> _Exercise inputs_

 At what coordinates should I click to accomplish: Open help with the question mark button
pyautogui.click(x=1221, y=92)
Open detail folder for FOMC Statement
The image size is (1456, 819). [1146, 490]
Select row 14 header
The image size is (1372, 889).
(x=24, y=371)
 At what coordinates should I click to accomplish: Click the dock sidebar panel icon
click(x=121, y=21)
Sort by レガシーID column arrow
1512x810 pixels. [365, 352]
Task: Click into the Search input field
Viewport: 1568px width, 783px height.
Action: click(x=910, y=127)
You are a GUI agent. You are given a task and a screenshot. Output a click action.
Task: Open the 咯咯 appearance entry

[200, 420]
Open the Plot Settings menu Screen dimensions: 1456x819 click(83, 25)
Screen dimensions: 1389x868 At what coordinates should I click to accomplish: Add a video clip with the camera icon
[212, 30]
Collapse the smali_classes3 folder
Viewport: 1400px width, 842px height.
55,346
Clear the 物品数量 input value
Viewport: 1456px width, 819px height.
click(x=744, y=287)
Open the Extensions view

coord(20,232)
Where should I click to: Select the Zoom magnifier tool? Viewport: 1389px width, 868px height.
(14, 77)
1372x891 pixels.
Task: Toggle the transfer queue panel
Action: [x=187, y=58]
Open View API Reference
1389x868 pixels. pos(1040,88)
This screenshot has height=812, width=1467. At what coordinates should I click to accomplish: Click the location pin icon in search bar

> _Work to be completed_
Your answer must be a single number: how many lines of the entries above contain the string "screenshot".

> _Response to the task_
2